Limitations & Future Work

  • Theoretical analysis relies on the i.i.d. assumption, which is stricter than the standard exchangeability assumption in CP.
  • Currently validated only for classification tasks; extension to regression is pending.
  • NNM matching precision may degrade when labeled data is extremely sparse (e.g., \(n < 5\)).
  • The assumption of similar pseudo-biases for similar pseudo-scores may not hold under significant distribution shifts.

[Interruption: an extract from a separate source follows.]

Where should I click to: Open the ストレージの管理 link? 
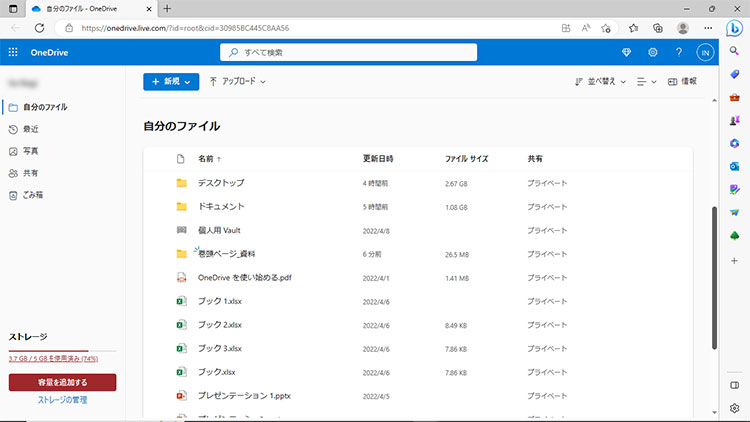[62, 400]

  • Split CP Variants: THR [Sadinle+ 2019], APS [Romano+ 2020], RAPS [Angelopoulos+ 2020], and SAPS [Huang+ 2023] focus on score design for efficiency but depend on sufficient labeled data.

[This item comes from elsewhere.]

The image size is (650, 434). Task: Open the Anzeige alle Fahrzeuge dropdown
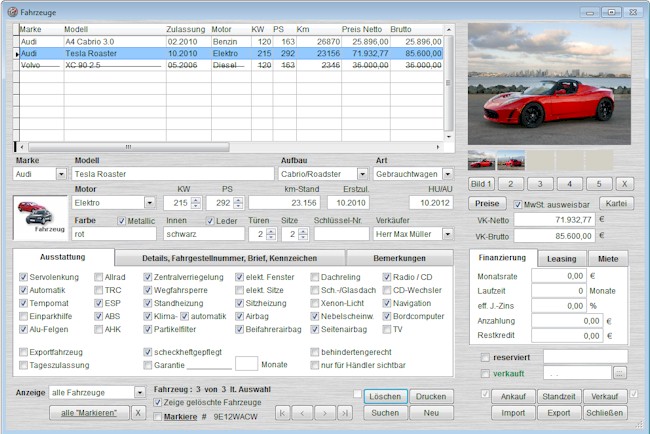pyautogui.click(x=139, y=392)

  • Small Calibration Set Handling: Interpolation [Johansson+ 2015], ClusterCP [Ding+ 2023], and Few-shot CP [Fisch+ 2021] address small \(n\) but do not utilize unlabeled samples.
  • Prediction-Powered Inference (PPI): [Angelopoulos+ 2023] uses model predictions to tighten confidence intervals for self-supervised inference rather than CP calibration.
  • Unsupervised Calibration: [Mazuelas 2025] minimizes IPM to estimate label weights but requires expensive \(N \times K\) matrix optimization.
  • Position of SemiCP: The first work to utilize unlabeled data to estimate nonconformity scores and improve CP calibration stability.

Rating

  • Novelty: ⭐⭐⭐⭐ — First to introduce semi-supervised learning to CP calibration with a theoretically sound NNM score design.
  • Experimental Thoroughness: ⭐⭐⭐⭐⭐ — Extremely comprehensive evaluation across 3 datasets, 3 score functions, 10 architectures, and 1000 repetitions.
  • Writing Quality: ⭐⭐⭐⭐ — Clear motivation, complete derivations, and systematic presentation of results.
  • Value: ⭐⭐⭐⭐ — High practical utility as a training-free plugin, though currently limited to classification.